Lang told The City Paper that McGavock is already taking steps toward dividing up the school, with wall-to-wall Career Academies set to be launched at McGavock this fall. Once that change is complete, every McGavock student will be part of a smaller community within the school, whether that’s a Ninth-Grade Academy or a Career Academy. Parents will be able to learn more about the changes on McGavock’s Web site, mcgavockhs.mnps.org, in the coming weeks.
Abbie Alexander, a McGavock senior due to attend Smith College this fall, told <i>The City Paper</i> that the size of McGavock means kids can get lost easily.
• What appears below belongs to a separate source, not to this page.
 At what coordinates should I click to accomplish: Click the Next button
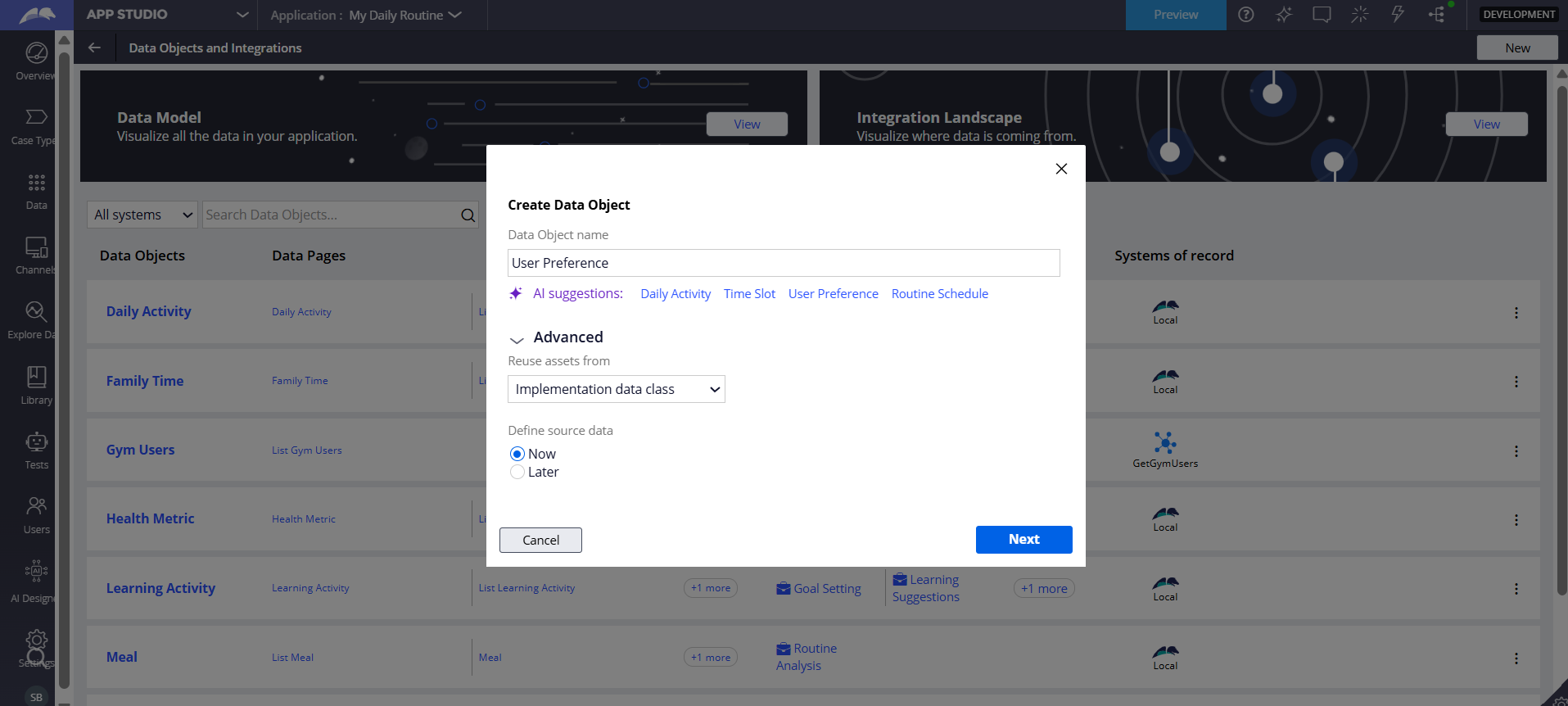[1023, 540]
For example, Alexander said she didn’t meet with her guidance counselor at the school until her senior year, and even then it was Alexander who initiated the meeting.
“It’s really easy to just move through the cracks,” Alexander said. “There’s a lot of room for students to fall through.”
McGavock already has some Smaller Learning Communities in place. But Alexander said it’s difficult to evaluate the program’s success this school year, given the administrative instability. What the school needs now, she believes, is a concrete vision of what it wants to be, and a commitment to carrying out actions needed to achieve that.
“What I feel like our school has been lacking this year has been a vision of what McGavock can be, beyond just making [Adequate Yearly Progress] and raising test scores and graduation rates — what we want our McGavock community to look like,” Alexander said. “I’m hoping that we can keep the stability to progress the vision and make sure our whole school feels like we’re moving toward something.”